PODER. Hace 10 años los talibanes destruyeron, sin remordimiento alguno, dos Budas gigantes que desde el siglo VI dominaban el valle de Bamiyan, en el actual Afganistán. Situados en la histórica Ruta de la Seda, los dos colosos esculpidos en arenisca, de 55 y 38 metros de altura, fueron hasta el siglo X el centro de uno de los monasterios budistas más grandes del mundo.
Miles de monjes cuidaban de innumerables lugares de culto en los nichos y grutas excavados en el enorme acantilado. Cuando esta tragedia sucedió, la inapelable orden del jefe supremo de los talibanes, el mulá Mohamed Omar, provocó también la destrucción de otras docenas de estatuas que constituían obras maestras del budismo preislámico.
De nada valió en aquel momento una movilización internacional sin precedentes que intentó infructuosamente que la intolerancia no se impusiera, acabando con un patrimonio de la humanidad. De nada valió. Los talibanes tenían el poder y no iban a permitir que alguien se interpusiera en su visión del mundo que acabó ya sabemos cómo. Los vestigios de nuestra historia no son tan antiguos, pero son los que nos identifican como nación.

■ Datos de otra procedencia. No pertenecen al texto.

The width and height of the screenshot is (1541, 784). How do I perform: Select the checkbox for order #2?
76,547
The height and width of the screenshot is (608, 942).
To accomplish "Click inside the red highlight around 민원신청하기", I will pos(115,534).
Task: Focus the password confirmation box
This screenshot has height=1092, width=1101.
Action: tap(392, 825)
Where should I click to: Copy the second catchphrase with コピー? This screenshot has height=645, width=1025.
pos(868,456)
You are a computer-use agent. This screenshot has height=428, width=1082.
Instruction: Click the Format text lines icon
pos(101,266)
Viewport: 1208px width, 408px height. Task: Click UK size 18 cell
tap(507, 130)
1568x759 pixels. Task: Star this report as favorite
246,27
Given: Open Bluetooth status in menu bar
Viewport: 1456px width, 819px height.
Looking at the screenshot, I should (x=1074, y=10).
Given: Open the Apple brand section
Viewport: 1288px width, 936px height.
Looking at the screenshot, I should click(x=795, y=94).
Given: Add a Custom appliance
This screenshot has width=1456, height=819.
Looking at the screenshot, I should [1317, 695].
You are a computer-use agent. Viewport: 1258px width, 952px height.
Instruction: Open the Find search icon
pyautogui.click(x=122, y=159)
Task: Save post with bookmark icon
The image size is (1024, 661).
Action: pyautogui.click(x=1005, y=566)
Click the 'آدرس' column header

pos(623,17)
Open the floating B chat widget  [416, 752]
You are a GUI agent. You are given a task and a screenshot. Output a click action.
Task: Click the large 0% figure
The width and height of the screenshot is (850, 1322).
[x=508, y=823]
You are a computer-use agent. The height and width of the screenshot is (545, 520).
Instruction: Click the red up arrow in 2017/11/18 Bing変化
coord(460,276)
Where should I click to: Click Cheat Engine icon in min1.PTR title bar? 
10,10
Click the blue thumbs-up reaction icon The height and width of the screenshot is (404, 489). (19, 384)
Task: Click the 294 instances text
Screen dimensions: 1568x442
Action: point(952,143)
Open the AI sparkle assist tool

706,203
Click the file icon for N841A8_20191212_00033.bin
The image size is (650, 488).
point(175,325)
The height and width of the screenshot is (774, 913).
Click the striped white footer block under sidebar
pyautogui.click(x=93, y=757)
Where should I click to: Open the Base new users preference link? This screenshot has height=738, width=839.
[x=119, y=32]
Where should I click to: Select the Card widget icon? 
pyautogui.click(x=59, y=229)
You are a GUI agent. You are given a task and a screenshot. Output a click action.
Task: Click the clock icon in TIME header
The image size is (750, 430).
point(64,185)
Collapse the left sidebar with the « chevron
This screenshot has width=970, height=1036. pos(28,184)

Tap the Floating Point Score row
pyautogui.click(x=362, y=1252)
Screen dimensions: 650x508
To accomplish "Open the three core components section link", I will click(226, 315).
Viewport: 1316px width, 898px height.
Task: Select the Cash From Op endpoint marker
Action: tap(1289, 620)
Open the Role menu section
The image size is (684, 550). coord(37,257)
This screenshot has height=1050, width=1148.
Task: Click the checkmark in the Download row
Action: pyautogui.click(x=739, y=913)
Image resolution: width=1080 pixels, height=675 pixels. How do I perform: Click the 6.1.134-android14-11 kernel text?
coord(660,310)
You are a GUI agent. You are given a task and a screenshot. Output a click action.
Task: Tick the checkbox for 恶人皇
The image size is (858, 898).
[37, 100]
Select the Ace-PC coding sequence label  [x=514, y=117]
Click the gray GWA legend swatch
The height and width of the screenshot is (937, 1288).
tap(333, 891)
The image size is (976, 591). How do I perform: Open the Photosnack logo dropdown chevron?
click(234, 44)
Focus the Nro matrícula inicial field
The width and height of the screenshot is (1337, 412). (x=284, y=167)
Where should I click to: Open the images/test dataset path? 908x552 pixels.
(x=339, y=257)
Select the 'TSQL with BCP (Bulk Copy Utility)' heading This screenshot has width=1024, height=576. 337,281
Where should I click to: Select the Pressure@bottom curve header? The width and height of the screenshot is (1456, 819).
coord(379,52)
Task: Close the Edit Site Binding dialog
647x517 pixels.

Cuando se trasladó la original ciudad de Panamá al llamado sitio de Ancón, se hizo justamente por ser una península. Las viejas murallas construidas para proteger la ciudad de nuevos ataques piratas han estado expuestas al mar por siglos. Pronto podrían estar rodeadas de grama y de una vía rápida. Es la voluntad del poderoso local.